WHAT YOU WILL DO:
Copy the lines of the material word for word, starting with the line that contains "You are a GUI" and going on through the end of the material, and leave the pictures out of your copy.
((
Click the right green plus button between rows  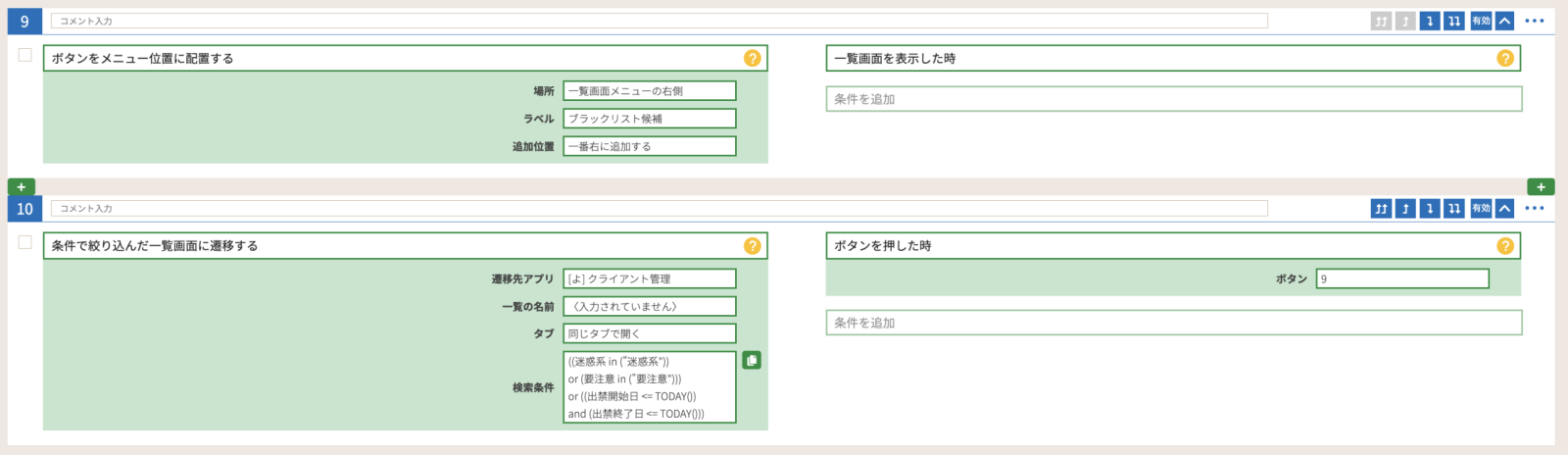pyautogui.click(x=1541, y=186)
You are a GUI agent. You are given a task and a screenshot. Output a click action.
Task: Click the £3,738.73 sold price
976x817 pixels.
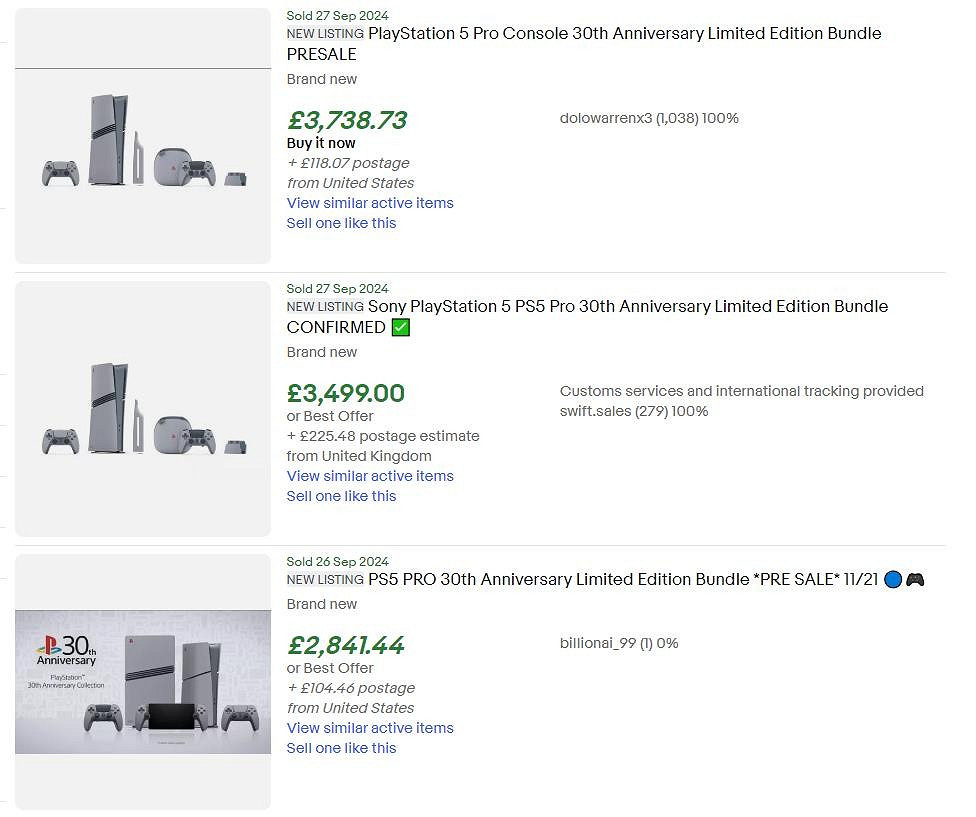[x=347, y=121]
))
SOLUTION TO THE PROBLEM:
You are a GUI agent. You are given a task and a screenshot. Output a click action.
Task: Click the £3,738.73 sold price
976x817 pixels.
[x=347, y=121]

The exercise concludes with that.